SM City Naga is the largest and most-visited shopping mall in the Bicol Region. Robinsons Place Naga opened in 2017. Nagaland E-Mall is in Downtown Naga. LCC Central Mall Naga is located on Felix Plazo Street. Gaisano Mall Naga is near the Bicol Medical Center. The Vista Mall is located on Maharlika Highway, in Barangay Del Rosario. There are two Puregold supermarkets in Naga. Avenue Square is the region's first "lifestyle center", built in 2005 along Magsaysay Avenue. There are also leisure hubs in the city, the majority being along Magsaysay Avenue, since that street is the center of nightlife in the region.
IT–business process outsourcing
Naga was cited as one of the best places to conduct information technology–business process outsourcing (IT–BPO) activities in the Philippines.

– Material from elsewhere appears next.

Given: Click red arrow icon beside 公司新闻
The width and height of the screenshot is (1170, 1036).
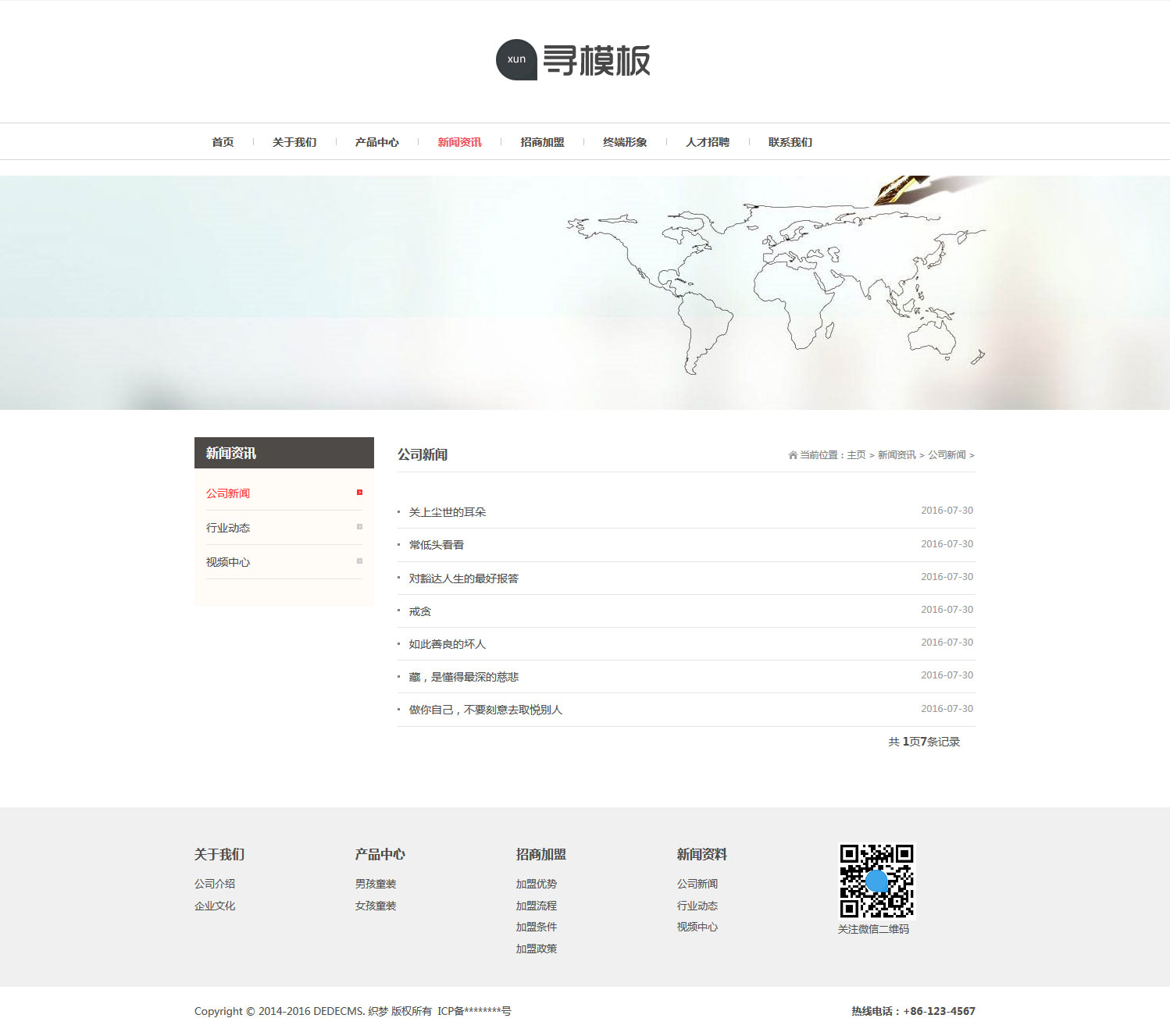Looking at the screenshot, I should 359,493.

The city currently has three IT parks—Naga City IT Park, Camarines Sur Industrial and Technological Park, and Naga City Technology Center.

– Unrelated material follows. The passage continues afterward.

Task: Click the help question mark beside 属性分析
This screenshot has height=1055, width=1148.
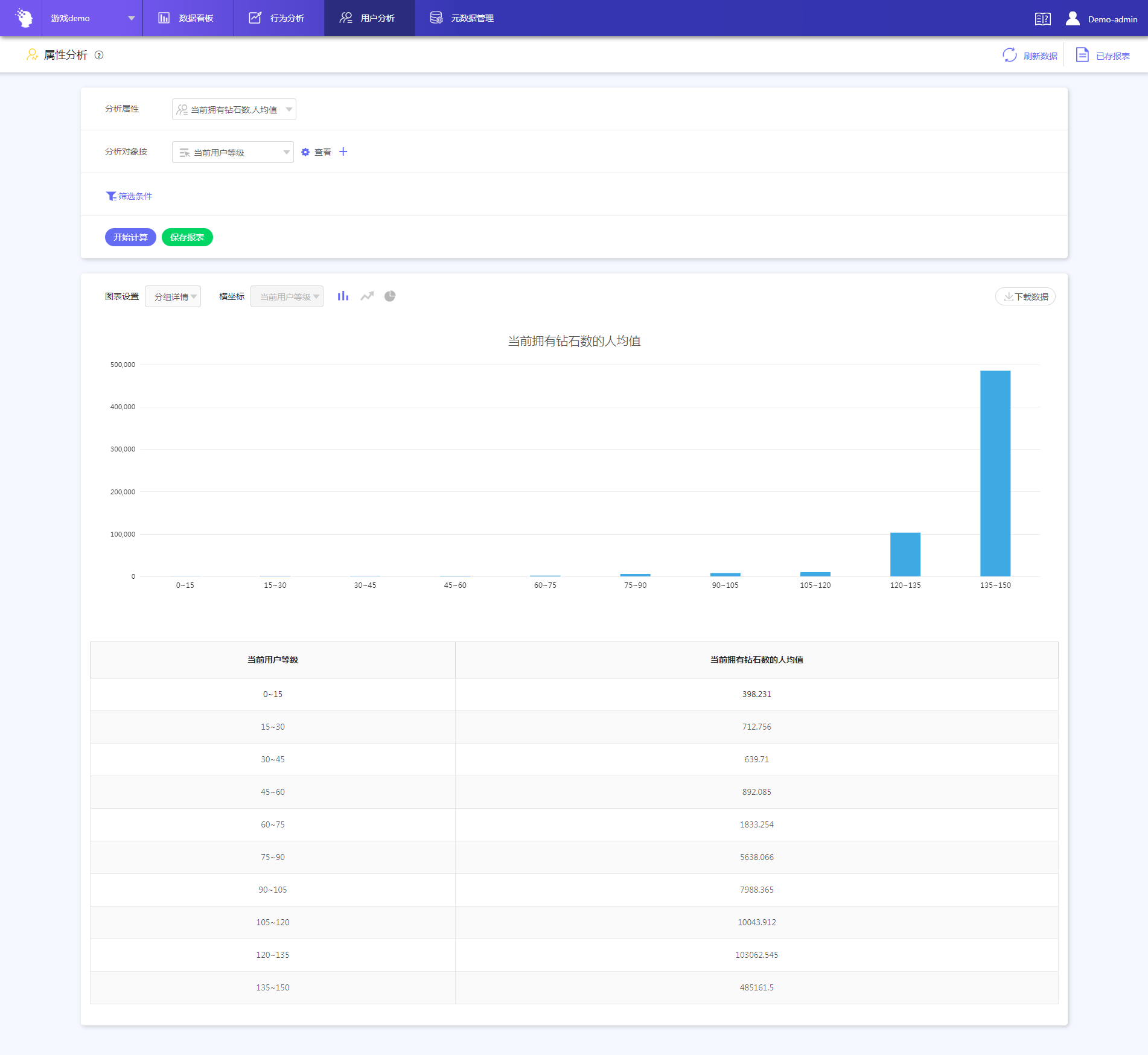Action: [100, 55]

Naga is considered to be Bicol's cultural center, due to the largest festival in the region, the Peñafrancia Festival, being held in the city.
The Peñafrancia Festival
The city celebrates the feast of Nuestra Señora de Peñafrancia (Our Lady of Peñafrancia), the patroness of the Bicol Region. Starting on the second Friday of September each year, the 10-day feast, the largest Marian devotion in the country. The start of the festival is signalled by a procession (or Translacion) when the centuries-old image of the Blessed Virgin Mary is transferred from its shrine at the Peñafrancia Basilica Minore de Nuestra Señora de Peñafrancia to the 400-year-old Naga Metropolitan Cathedral. Coinciding with nine days of novena prayer at the cathedral, the city celebrates with parades, pageants, street parties, singing contests, exhibits, concerts, and other activities. Finally, on the third Saturday of September, the image is returned, shoulder-borne by so-called voyadores, to the basilica via the historic Naga River. The following day marks the feast day of Our Lady of Peñafrancia, when Pontifical High Masses are celebrated in the basilica, attended by hundreds of thousands of faithful devotees.
Naga celebrates the Kamundagan Festival every Christmas. It begins with the lighting of the Christmas Village in the Plaza Quezon Grandstand.